Le 31 juillet, ils et elles n'étaient plus que huit candidats à rêver d'être La voix 2026 de l'Afrique francophone à l'issue de la finale du 14 août. Parmi ces talents de très haut niveau, un griot de Haute-Guinée pour qui l'aventure de The Voice est une véritable révélation. La semaine dernière, Ansou Blacky était l'invité à Dakar du célèbre journaliste sénégalais Alioune Badaré Mané pour un plateau TV qui marque un vrai tournant.
The Voice réunit une très large audience et permet à de nombreux artistes de se créer un nom et une carrière musicale. Celle de The Voice Afrique est étonnamment beaucoup plus limitée, mais suscite néanmoins un vif intérêt. La qualité incontestable du programme et sa popularité croissante confortent les dynamiques à l’œuvre à l'échelle du continent pour promouvoir la créativité musicale malgré l'accès compliqué aux moyens de production. C'est un atout non négligeable pour faire coïncider les intérêts économiques d'un média privé et ceux d'un écosystème artistique et culturel en pleine effervescence.
L'émission a le mérite de mettre en valeur le répertoire d'icônes comme Youssou N' Dour, Amadou et Mariam, Angélique Kidjo, Bob Marley, ainsi que la musicalité des langues africaines. Elle offre aussi de découvrir quelles nouvelles étoiles de la scène internationale inspirent ces talents que The Voice Afrique accompagnent avec une visibilité exceptionnelle. Sans surprise, la toute jeune Théodora, 22 ans, fait partie des références, au même titre que la chanteuse anglaise Adèle.
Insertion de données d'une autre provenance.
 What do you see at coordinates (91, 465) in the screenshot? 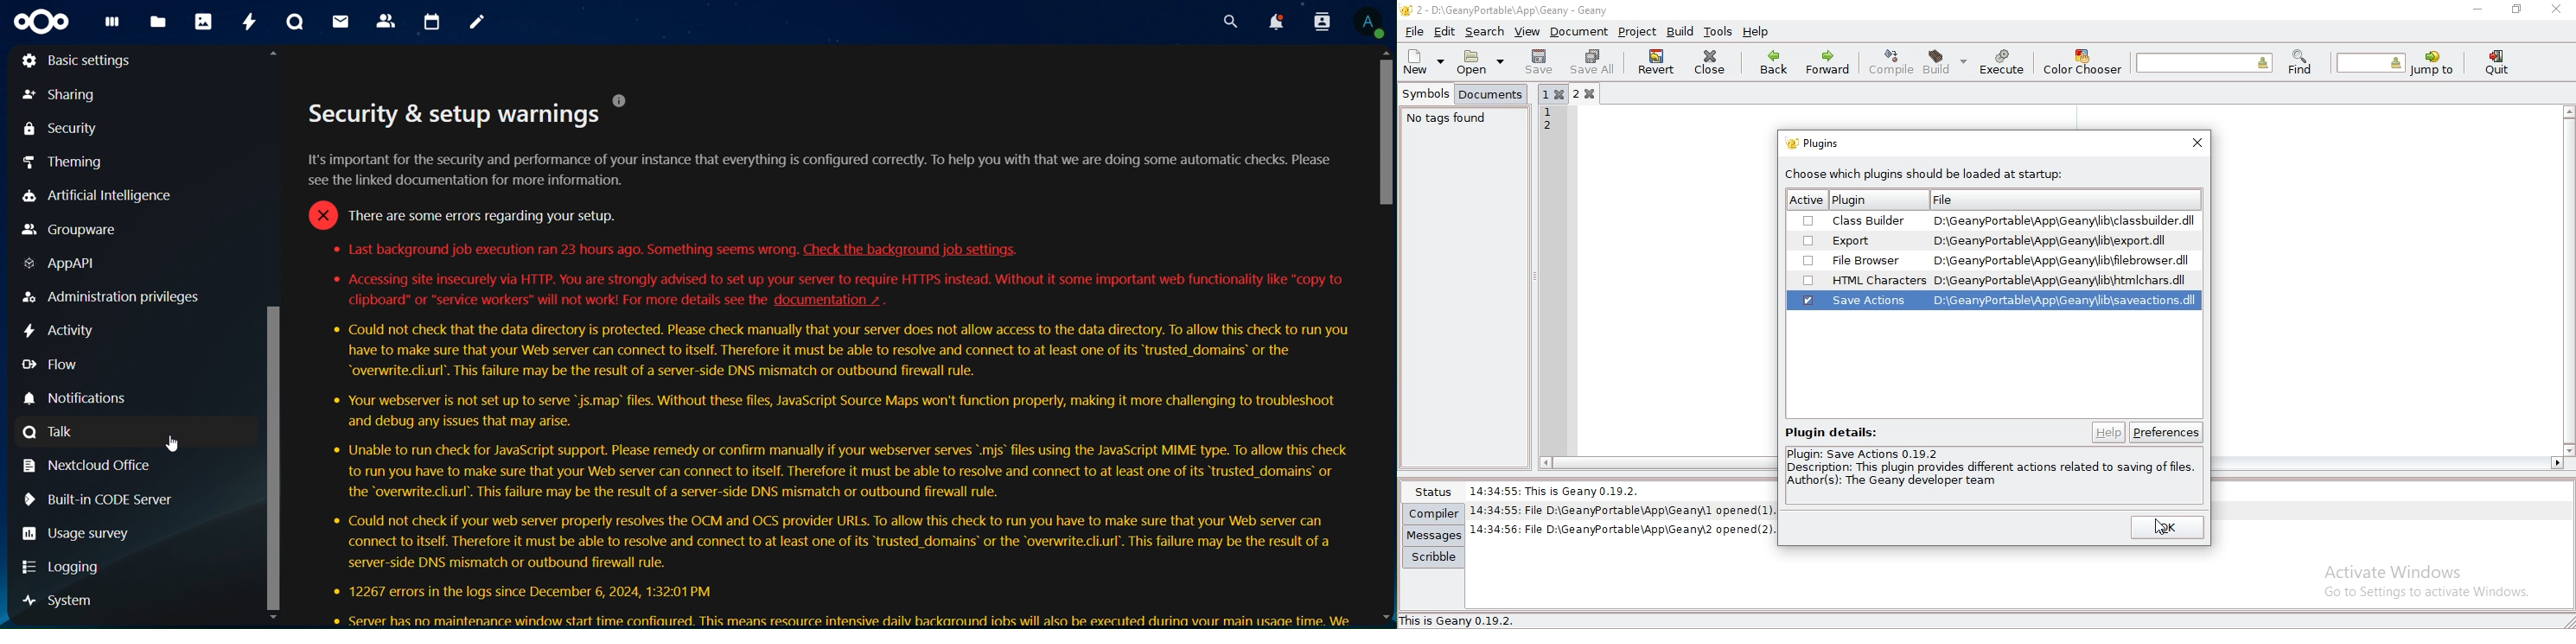
I see `nextcloud office` at bounding box center [91, 465].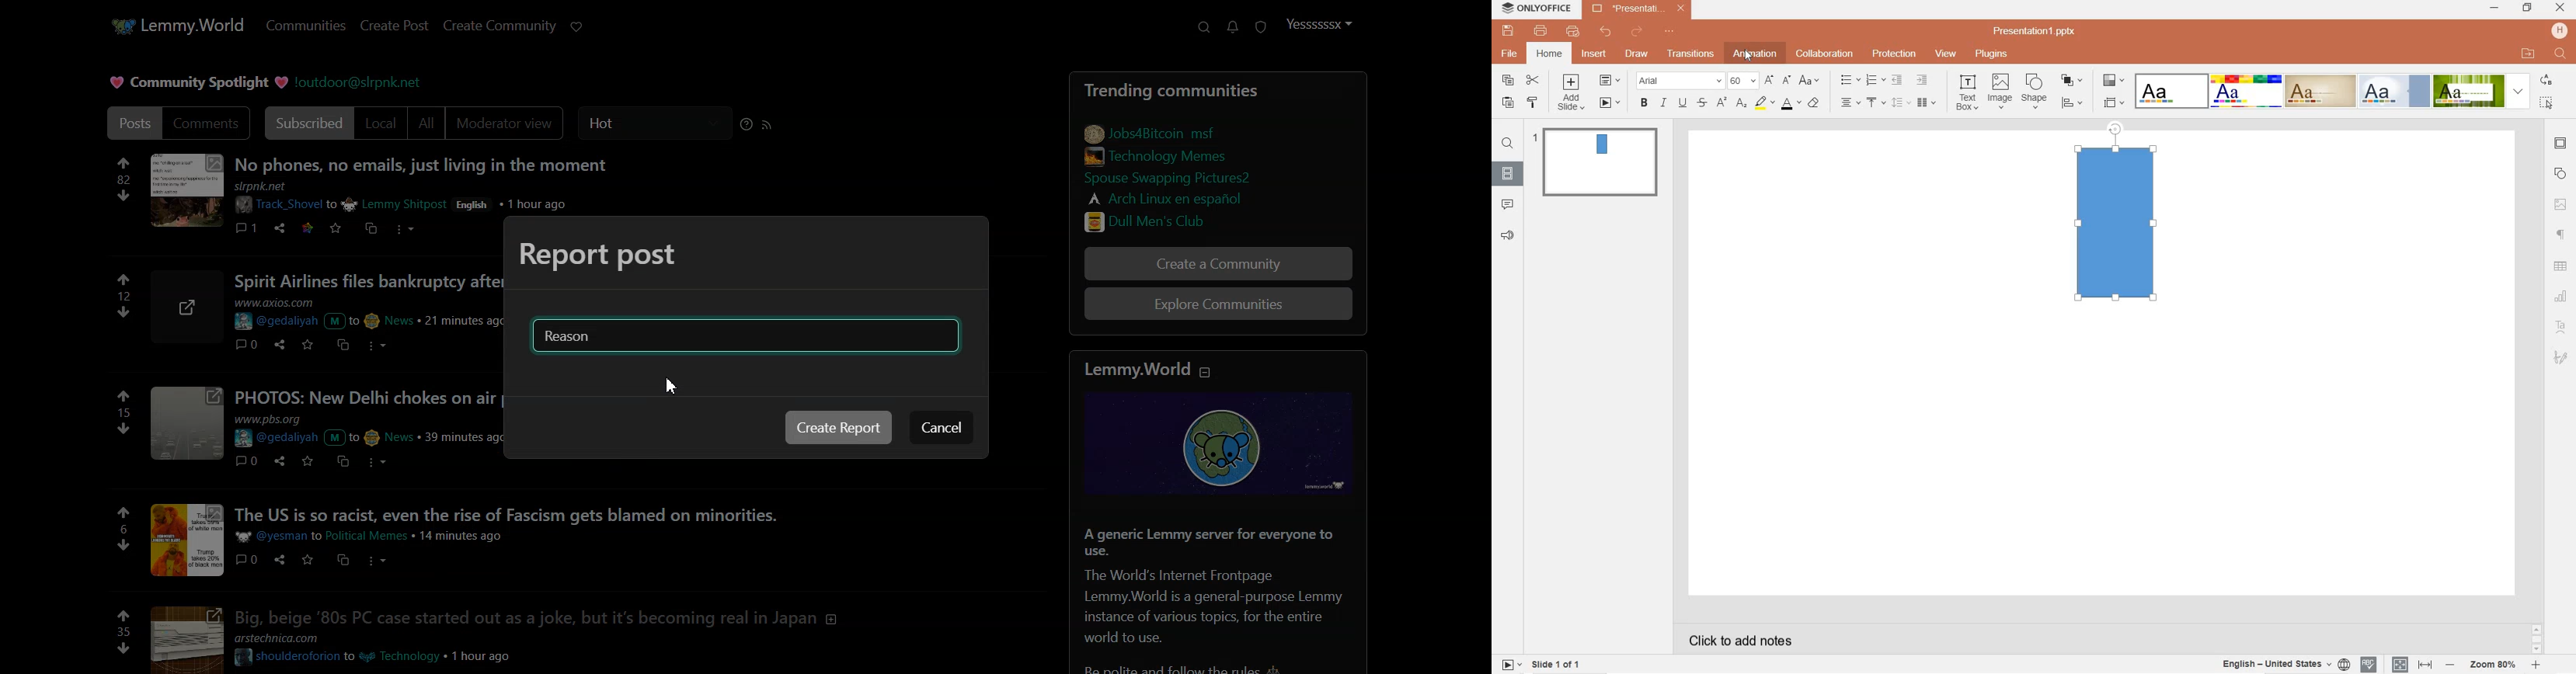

Les liens que tissent les coachs avec leurs équipes et le niveau d'excellence attendu participent à mettre les candidats en confiance et au top de leur potentiel, malgré le stress et l'enjeu de la compétition. Chacune et chacun donne le meilleur en quelques minutes avec à l'esprit une réalité implacable. Leur prestation télévisée peut être la dernière.
Bien sûr la performance vocale et scénique est au cœur du concept, mais il est tout aussi crucial d'affirmer sa personnalité, sa sensibilité, une aisance non feinte. C'est la présence et l'émotion qui gagnent le cœur du public, qu'il soit autour des fauteuils rouges ou derrière l'écran. Autre atout important, chaque candidat se familiarise avec le plateau, les mouvements de caméra, les éclairages de scène, la gestion technique du son et le contact avec un environnement professionnel.
Mais avant d'être seul en scène dans la lumière, il faut déjà sortir du lot des 2000 à 2500 voix qui participent chaque année au casting pour n'en garder que 70. Faire partie de cette pré-sélection est déjà une motivation pour se surpasser et créer sa chance. Celles et ceux qui ont dû à regret quitter l'aventure, comme Ansou Blacky, demi-finaliste, savent que l'audience de The Voice Afrique est un vrai booster.
Ansou Blacky s'est qualifié lors d'une battle avec le superbe titre mondial de Youssou N'Dour et Néneh Cherry, 7 seconds away avant d'interpréter dans un registre très différent un autre morceau phare du répertoire « I feel good » de James Brown, décédé il y a 20 ans. C'est avec le célèbre titre de Isamel Lô, « Jumma » qu'il a fait se retourner un des quatre fauteuils rouges. Celui de la chanteuse ivoirienne, Josey.
« J'ai participé à The Voice car je voulais pouvoir me situer en tant qu'artiste, voir le niveau demandé, me surpasser dans un registre auquel je ne m'étais jamais confronté. S'approprier un titre imposé en moins d'une semaine demande un vrai travail et une forme de lâcher prise pour aborder la nouveauté. »
Ansou Blacky a apprécié de découvrir l'étendue des capacités vocales des autres candidats. Il a appris de chaque situation et écouté attentivement les recommandations de Josey. Beaucoup de talents dans cette équipe aurait pu prétendre à cette place en demi-finale. Ansou Blacky a su convaincre avec élégance. Sa grâce et son humilité naturelles ont fait le reste. Le griot s'est senti porté par toutes les voix qui l'ont accompagné jusqu'à ce moment de vie exceptionnel.